That plan should include where you want to install the solution, the deployment model and the cost. When it’s time for implementation, Upendra recommends a multiphase approach, because it allows for the continuous evaluation of important success factors.

She stated that an effective solution identifies the different medical devices, builds a risk profile around them, consolidates all that data to provide meaningful information, detects anomalies and unauthorized behavior happening on your network, communicates risk recommendations to the stakeholders and enforces policies in your risk mitigation plan.

“From a health system side, one of the suggestions I provide is that you want to plan your processes before you implement a solution, otherwise you’re going to end up with a multimillion dollar, fancy solution that’s giving you huge amounts of data sets, but you don’t know how to use it,” said Upendra.

She also recommends implementing different solutions at pilot sites and assessing the data to determine which solution meets your program and organization’s long-term goals. That will help you determine whether what the vendor is showing in the scripted demonstration is what is truly going to happen.

Shankar Somasundaram, CEO and founder of Asimily, concluded the session by outlining how data from the risk management solution can be used to improve the security posture of the health system.

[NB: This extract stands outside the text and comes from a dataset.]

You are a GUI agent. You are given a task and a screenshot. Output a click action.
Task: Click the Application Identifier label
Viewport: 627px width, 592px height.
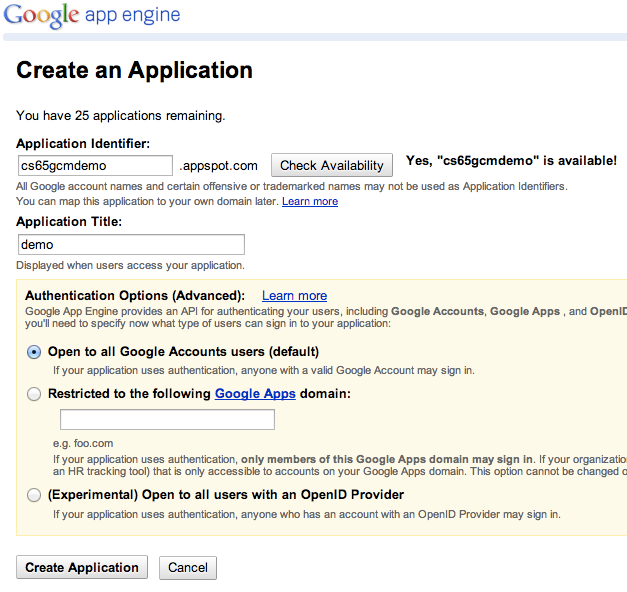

“What people forget is that medical devices risk management is really about vulnerability management,” he explained. “The challenge with medical devices is that not all devices have the same risk.”

Even across devices with the same legacy operating system, the risks may be different. Whether an unpatched vulnerability affects a device depends on the exploitability of the vulnerability for the device in that environment, the impact of the vulnerability, how the device is connected, the device’s security capabilities and any other mitigating security controls.